→ WORK ITEM
Beginning with the line containing "You are a GUI" and ending at the last line of the records, transcribe each line exactly. Do not include pictures.

#### PROVIDED RECORDS ####

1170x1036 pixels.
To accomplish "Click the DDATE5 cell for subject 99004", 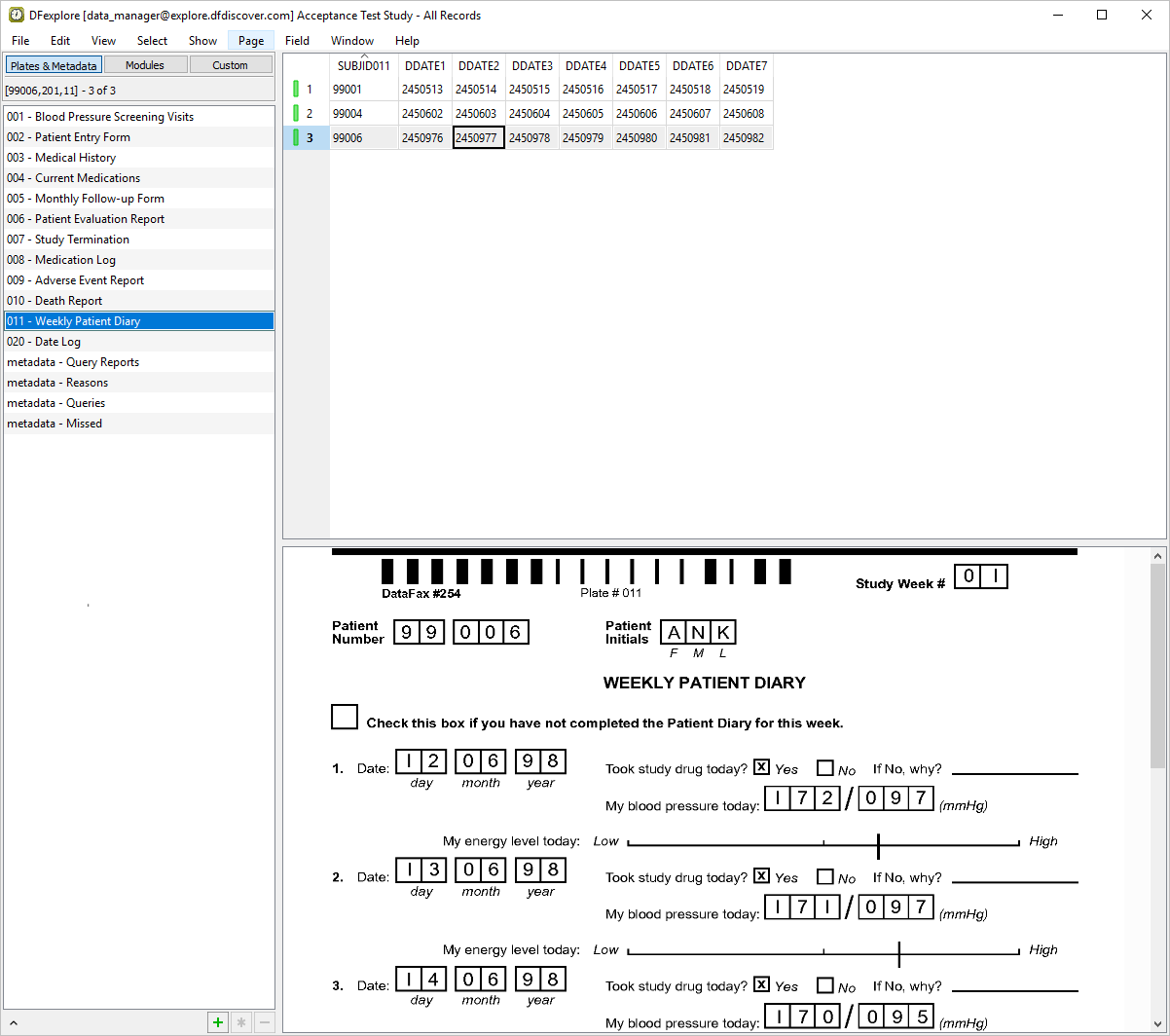I will [638, 114].
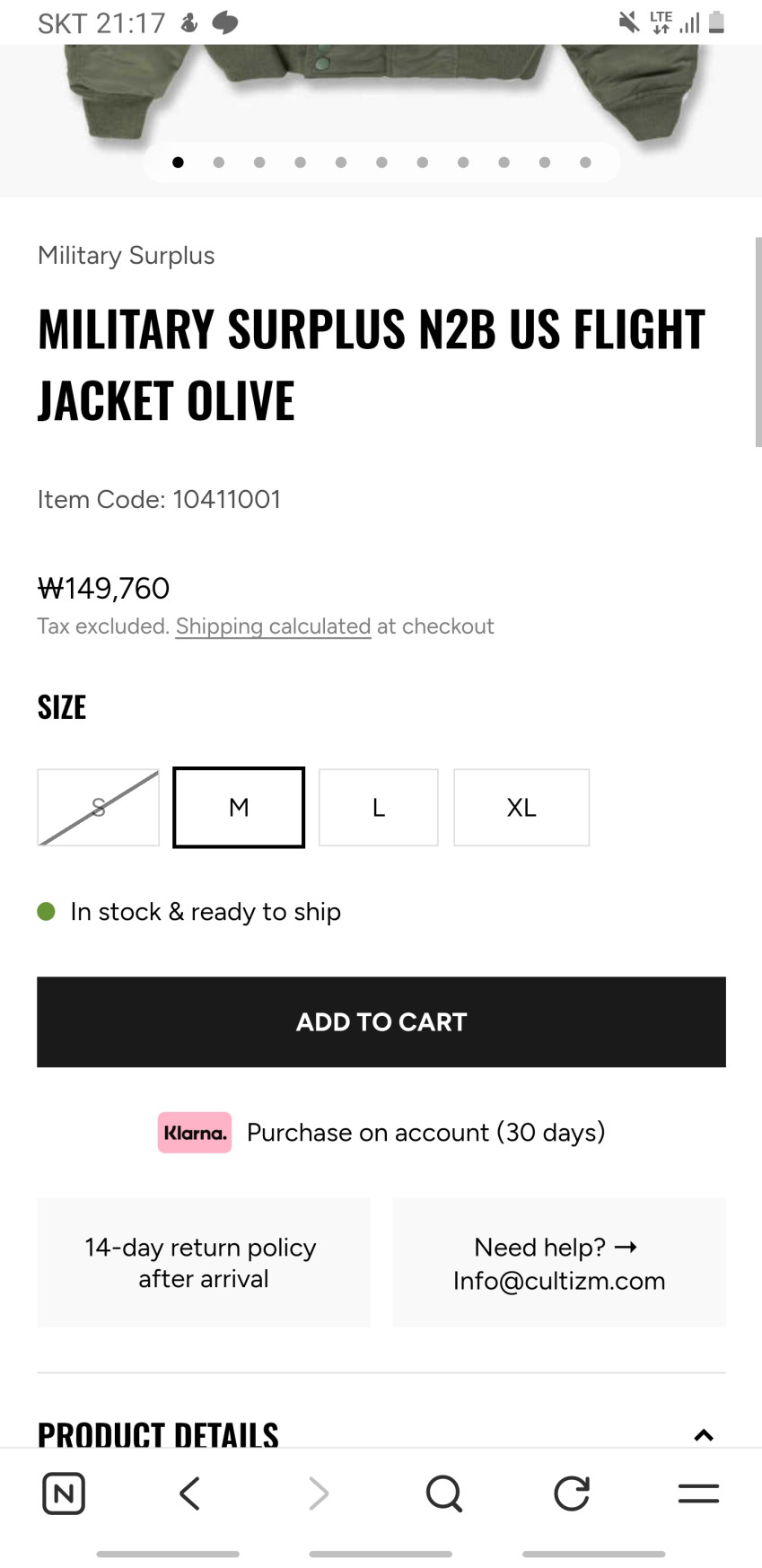Choose the crossed-out size S option

pos(99,807)
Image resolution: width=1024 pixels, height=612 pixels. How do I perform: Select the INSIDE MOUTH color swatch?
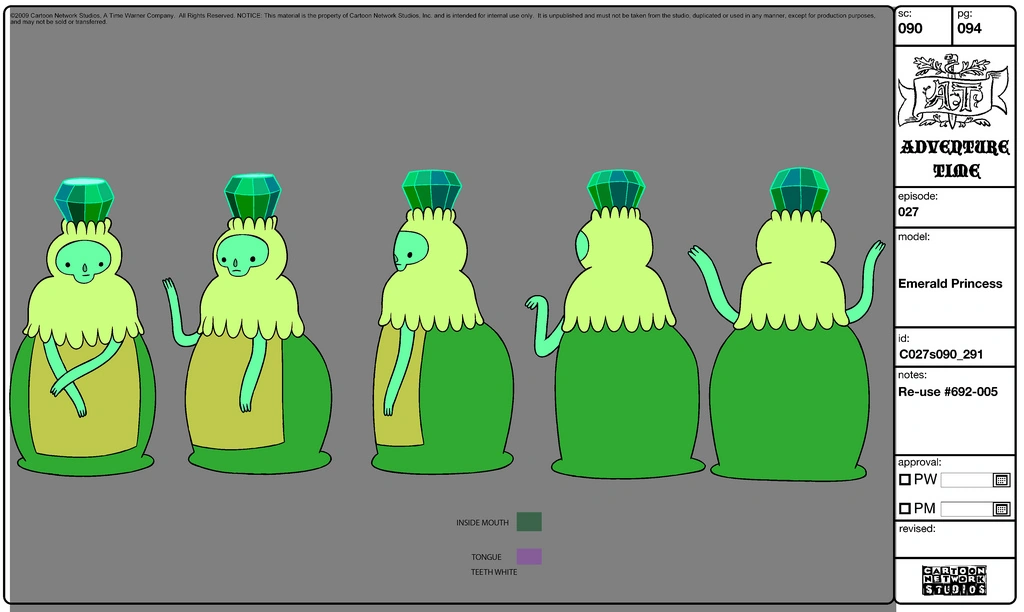click(x=531, y=521)
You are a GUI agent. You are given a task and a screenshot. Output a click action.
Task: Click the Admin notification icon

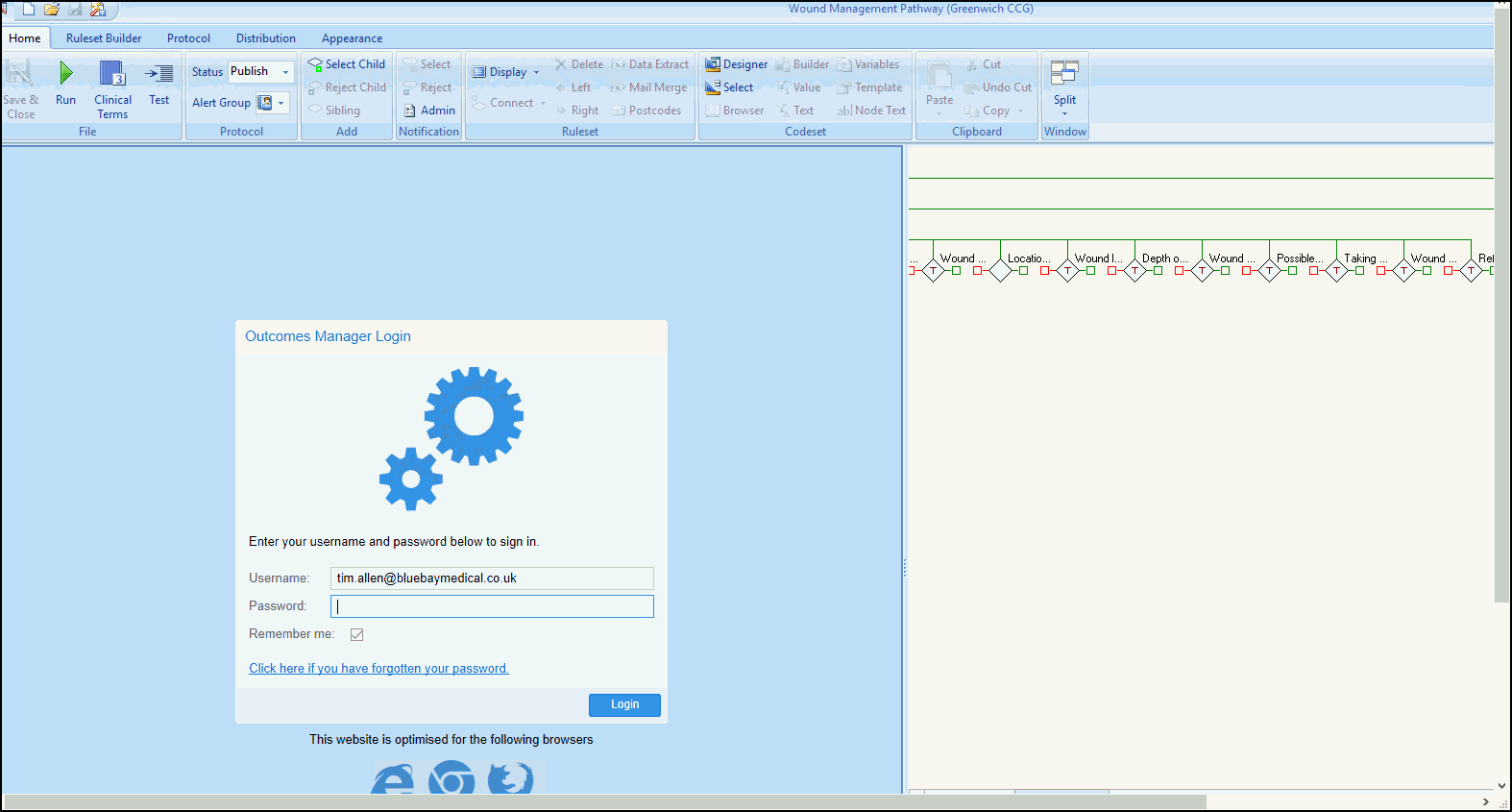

####

→ YOUR RESPONSE
You are a GUI agent. You are given a task and a screenshot. Output a click action.
Task: Click the Admin notification icon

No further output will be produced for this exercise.